Anni che la mia memoria non ha conservato nella loro interezza: alcune immagini, luoghi, volti di compagne e insegnanti, insieme alla sensazione di diversità, a Rho perché venivo da fuori e nel mio paese perché me ne ero andata. Risale forse ad allora il senso di diversità e di estraneità che nella vita ho rivissuto, tanto da dire: “Io non sento di appartenere ai miei luoghi di origine, anzi, io sento di non appartenere a nessun luogo, solo a situazioni”.

Andare a scuola a Rho però aveva dei vantaggi: frequentare quella che ai miei occhi era una metropoli, con il mercato, i bar, i negozi, l’ospedale, i palazzi, le persone eleganti… un mondo che mi dava ogni giorno una sensazione di libertà, proprio nel momento in cui, senza darle un nome, cominciavo a desiderarla.

Camminavo nel vicolo Pomè, delimitato da edifici malandati, con le finestre dalle inferriate arrugginite e coperte di polvere e ragnatele.
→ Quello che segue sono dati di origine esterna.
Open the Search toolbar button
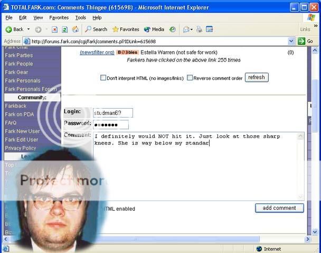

Non erano edifici orgogliosi della loro età e della loro storia, erano vecchi e sofferenti d’incuria, prima che cominciasse la gloria del passato.

Camminavo rasente quei muri la cui polvere non mi infastidiva, distingueva il passato dal presente, da quei palazzi che si cominciavano a vedere, provvisti di quella meraviglia che erano gli ascensori.
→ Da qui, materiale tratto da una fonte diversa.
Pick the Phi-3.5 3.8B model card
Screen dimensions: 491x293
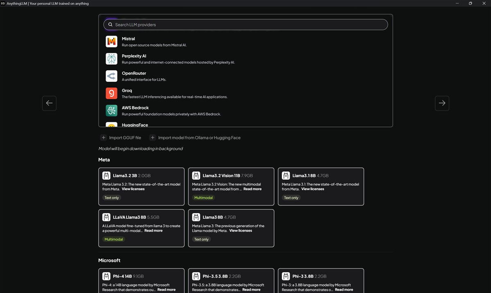point(231,281)
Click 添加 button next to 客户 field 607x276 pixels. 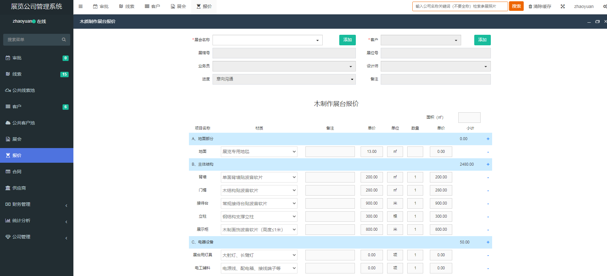coord(482,40)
Camminavo in quelle stradine gustando la solitudine, i pensieri rivolti alle nuove amicizie, al pullman da prendere, ai compiti…

Mi concedevo a volte un cono di panna montata con una spolverata di cannella, una nuvola di gusto su un cono croccante: una delizia!
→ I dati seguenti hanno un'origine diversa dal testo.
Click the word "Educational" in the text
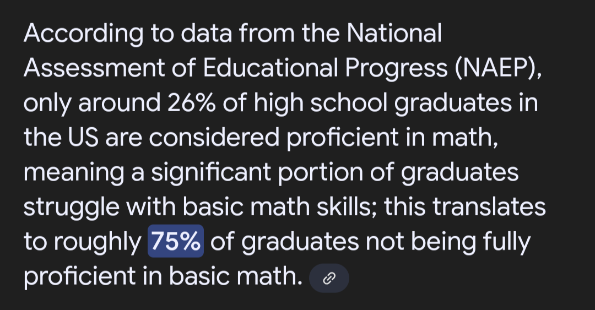 (270, 68)
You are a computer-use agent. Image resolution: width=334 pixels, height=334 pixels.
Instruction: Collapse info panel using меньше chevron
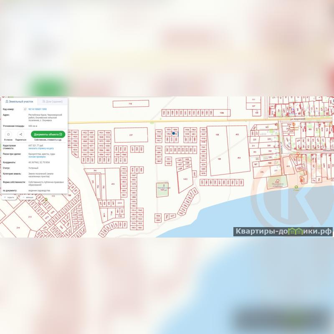pos(28,197)
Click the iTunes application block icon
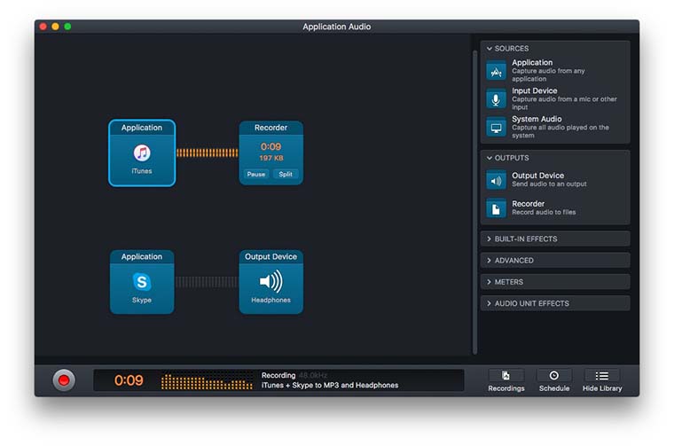674x446 pixels. click(142, 153)
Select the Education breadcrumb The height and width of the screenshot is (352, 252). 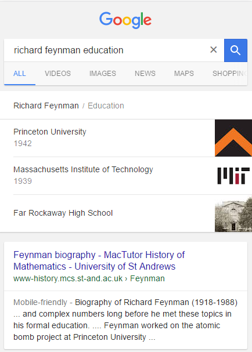pos(106,106)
Cerco altre immagini nel mio album interiore e trovo alcune insegnanti della Manzoni.

Prima fra tutte, pur non essendo mia professoressa, Maria Luisa Melchiorre.

Figura familiare perché era stata l’insegnante di italiano e latino di mia sorella Piera, mentre l’altra mia sorella si era preparata con lei per il concorso magistrale. Mia madre una volta la invitò da noi a pranzo. Allora non c’erano pericoli di confusione di ruoli o, peggio, di conflitto tra insegnanti e famiglie e lei venne portando in dono una busta di Borotalco Roberts.

Io ancora non la conoscevo, se non attraverso gli aneddoti delle mie sorelle, i quali mi avevano preparata ad un personaggio singolare.

Ai miei occhi di allora era anzitutto vecchia: capelli grigi malamente raccolti, occhiali spessi, nonostante i quali doveva comunque leggere a distanza ravvicinata con la testa protesa in avanti, con una postura curva. L’abbigliamento poi era quanto di più improbabile si potesse, noncurante di qualunque moda.

Era lo stereotipo della studiosa distratta, senza una vita privata, inconsapevole dei giudizi poco rispettosi degli alunni.